Regular Expressions

Character classes

Remarks#

Simple classes

Regex Matches
[abc] Any of the following characters: a, b, or c
[a-z] Any character from a to z, inclusive (this is called a range)
[0-9] Any digit from 0 to 9, inclusive

Common classes

Some groups/ranges of characters are so often used, they have special abbreviations:

Regex Matches
\w Alphanumeric characters plus the underscore (also referred to as “word characters”)
\W Non-word characters (same as [^\w])
\d Digits (wider than [0-9] since include Persian digits, Indian ones etc.)
\D Non-digits (shorter than [^0-9] since reject Persian digits, Indian ones etc.)
\s Whitespace characters (spaces, tabs, etc…) Note: may vary depending on your engine/context
\S Non-whitespace characters

Negating classes

A caret (^) after the opening square bracket works as a negation of the characters that follow it. This will match all characters that are not in the character class.

Negated character classes also match line break characters, therefore if these are not to be matched, the specific line break characters must be added to the class (\r and/or \n).

Regex Matches
[^AB] Any character other than A and B
[^\d] Any character, except digits

The basics

Suppose we have a list of teams, named like this: Team A, Team B, …, Team Z. Then:

  • Team [AB]: This will match either either Team A or Team B
  • Team [^AB]: This will match any team except Team A or Team B

We often need to match characters that “belong” together in some context or another (like letters from A through Z), and this is what character classes are for.

Match different, similar words

Consider the character class [aeiou]. This character class can be used in a regular expression to match a set of similarly spelled words.

b[aeiou]t matches:

  • bat
  • bet
  • bit
  • bot
  • but

It does not match:

  • bout
  • btt
  • bt

Character classes on their own match one and only one character at a time.

Non-alphanumerics matching (negated character class)

[^0-9a-zA-Z]

This will match all characters that are neither numbers nor letters (alphanumerical characters). If the underscore character _ is also to be negated, the expression can be shortened to:

[^\w]

Or:

\W

In the following sentences:

  1. Hi, what’s up?

  2. I can’t wait for 2017!!!

The following characters match:

  1. ,, , ', ? and the end of line character.

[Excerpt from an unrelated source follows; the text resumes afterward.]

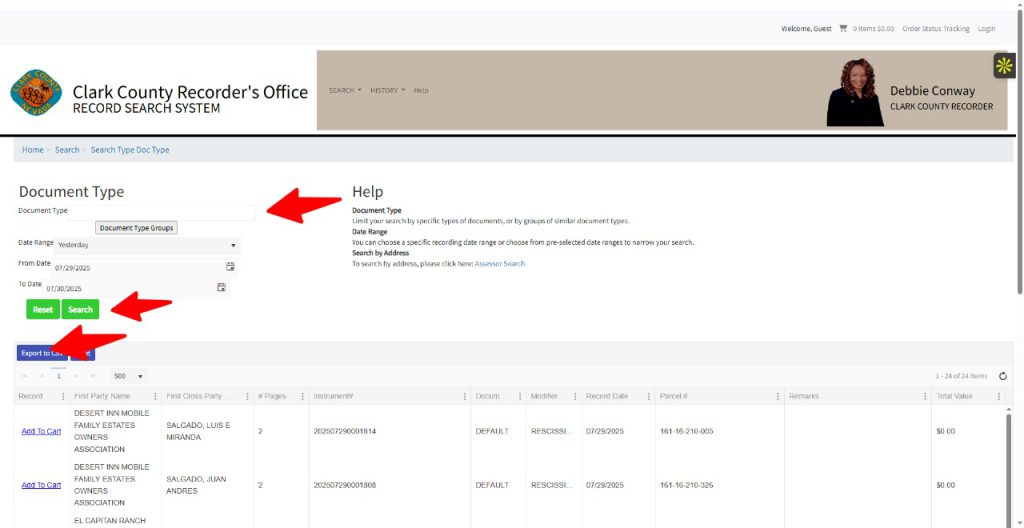The height and width of the screenshot is (528, 1024).
Task: Expand the Date Range dropdown
Action: coord(233,245)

  2. ', , ! and the end of line character.

UNICODE NOTE
Note that some flavors with Unicode character properties support may interpret \w and \W as [\p{L}\p{N}_] and [^\p{L}\p{N}_] which means other Unicode letters and numeric characters will be included as well (see PCRE docs). Here is a PCRE \w test:enter image description here

In .NET, \w = [\p{Ll}\p{Lu}\p{Lt}\p{Lo}\p{Lm}\p{Mn}\p{Nd}\p{Pc}], and note it does not match \p{Nl} and \p{No} unlike PCRE (see the \w .NET documentation):

Picture

Note that for some reason, Unicode 3.1 lowercase letters (like 𝐚𝒇𝓌𝔨𝕨𝗐𝛌𝛚) are not matched.

Java’s (?U)\w will match a mix of what \w matches in PCRE and .NET:enter image description here

Non-digits matching (negated character class)

[^0-9]

This will match all characters that are not ASCII digits.

If Unicode digits are also to be negated, the following expression can be used, depending on your flavor/language settings:

[^\d]

This can be shortened to:

\D

You may need to enable Unicode character properties support explicitly by using the u modifier or programmatically in some languages, but this may be non-obvious. To convey the intent explicitly, the following construct can be used (when support is available):

\P{N}

Which by definition means: any character which is not a numeric character in any script. In a negated character range, you may use:

[^\p{N}]

In the following sentences:

  1. Hi, what’s up?

  2. I can’t wait for 2017!!!

The following characters will be matched:

  1. ,, , ', ?, the end of line character and all letters (lowercase and uppercase).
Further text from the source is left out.